- Required work
Write out every item below again with "settings" changed to "preferences" and nothing else altered. Leave the pictures out.

Items for locating described things:
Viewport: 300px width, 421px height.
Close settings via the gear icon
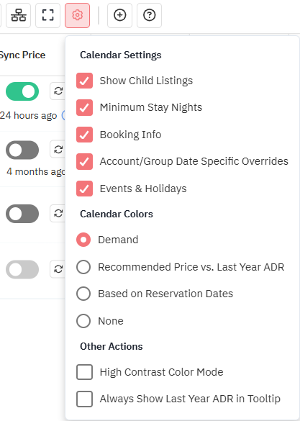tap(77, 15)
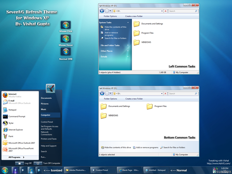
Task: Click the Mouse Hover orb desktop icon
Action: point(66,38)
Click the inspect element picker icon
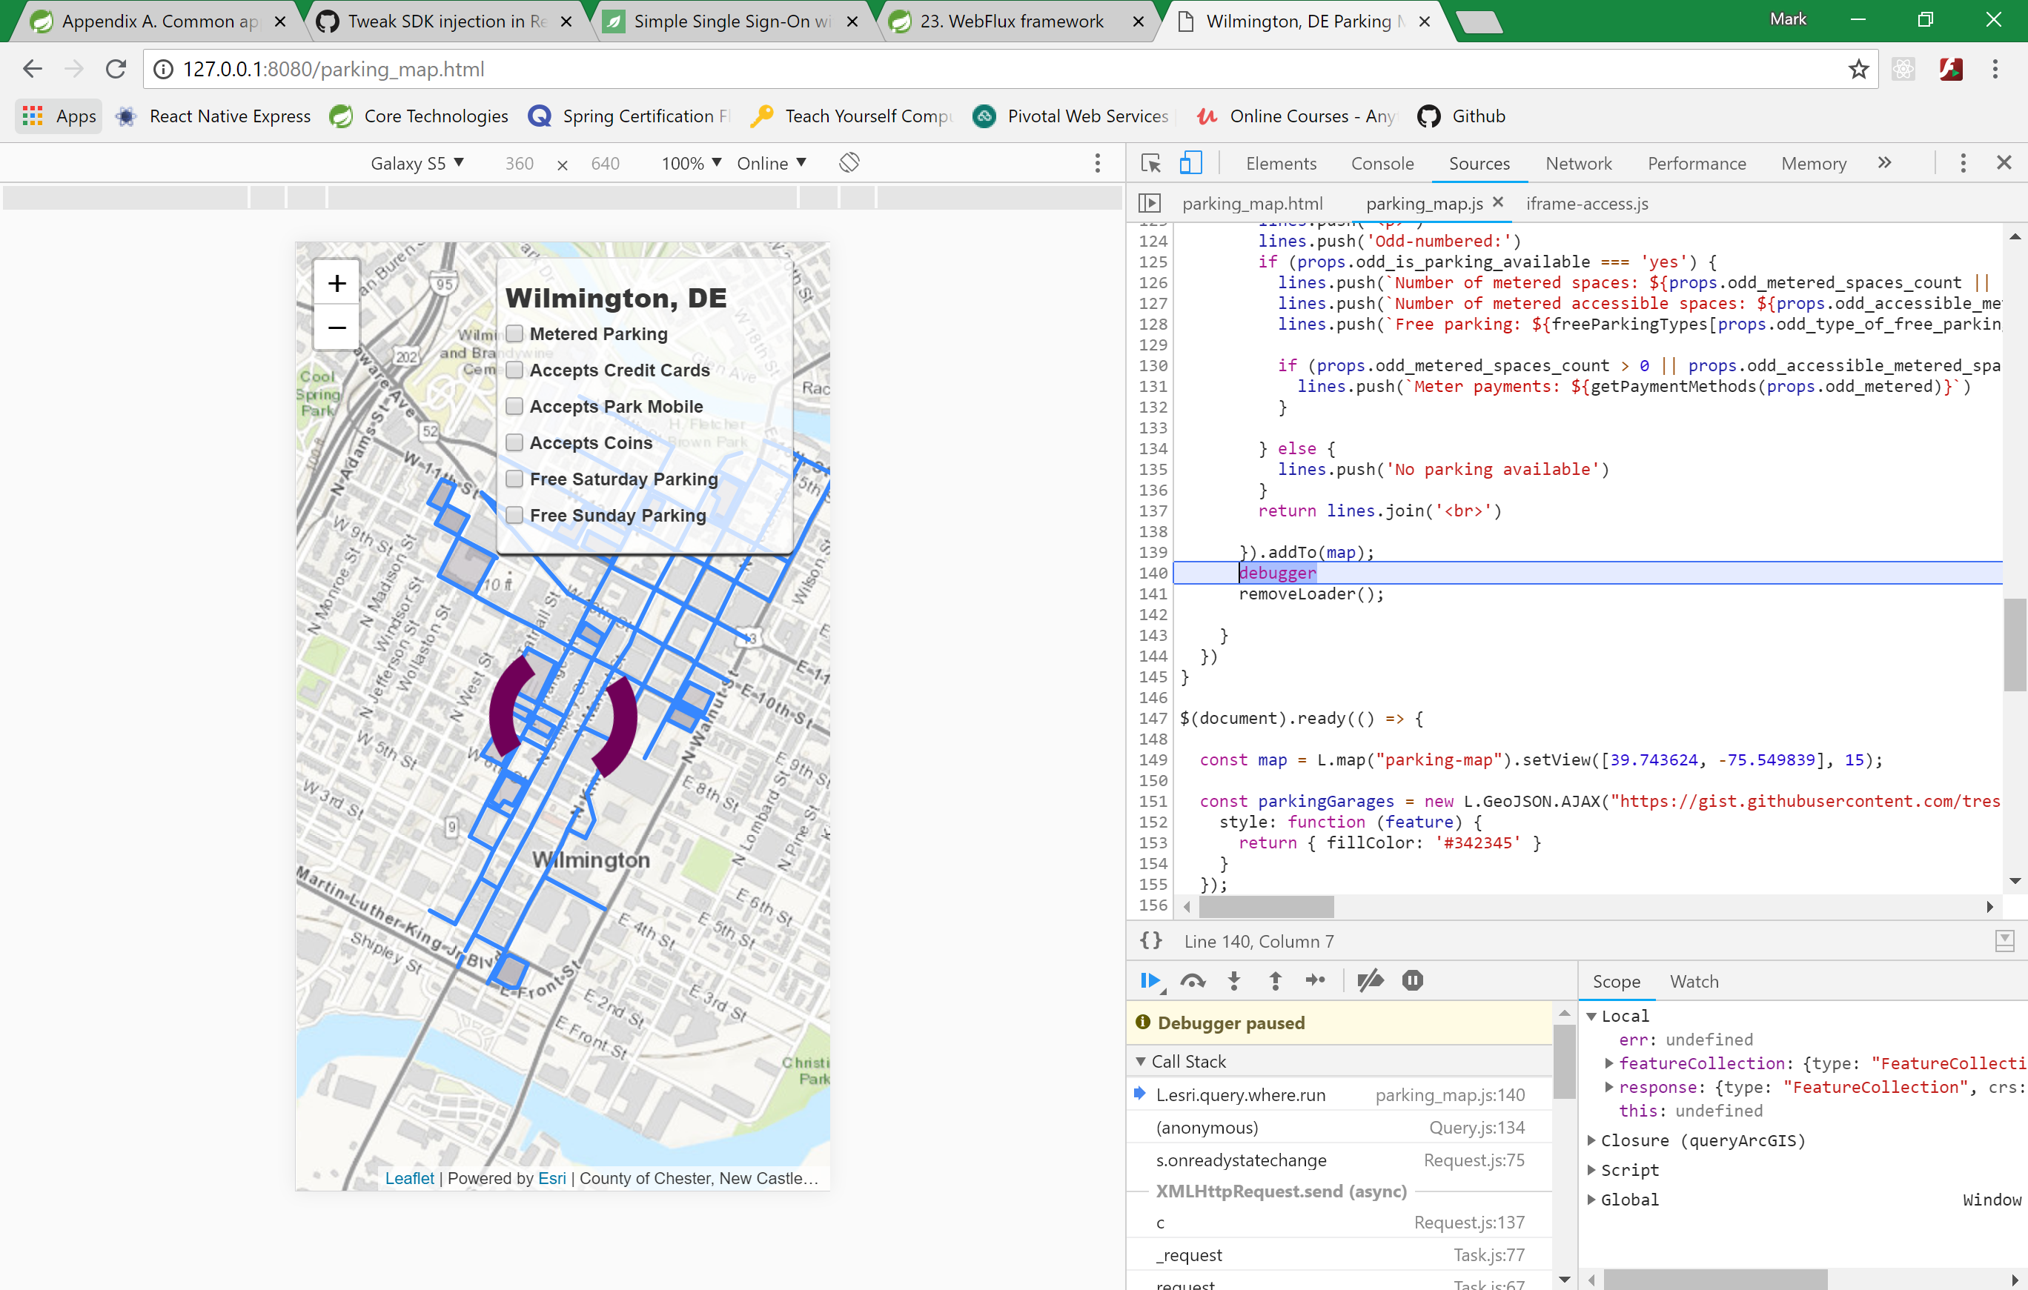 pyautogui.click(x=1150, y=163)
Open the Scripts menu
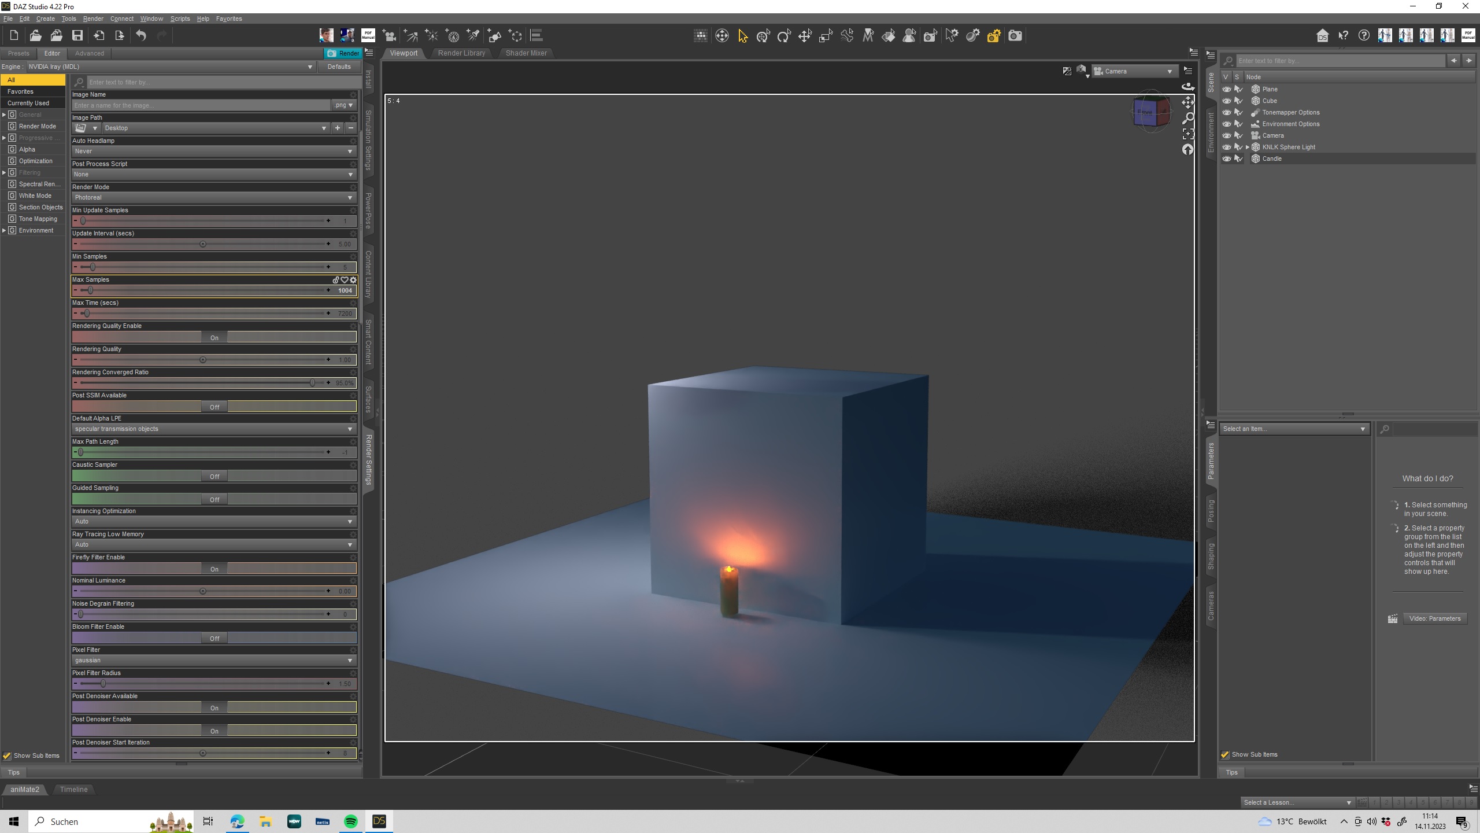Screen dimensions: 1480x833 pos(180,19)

- Solution to the problem
Viewport: 300px width, 421px height.
Close preferences via the gear icon
tap(77, 15)
Task: Click the Mouse Hover orb desktop icon
Action: point(66,38)
Click the inspect element picker icon
 pyautogui.click(x=1150, y=163)
Open the Scripts menu
Screen dimensions: 1480x833 pos(180,19)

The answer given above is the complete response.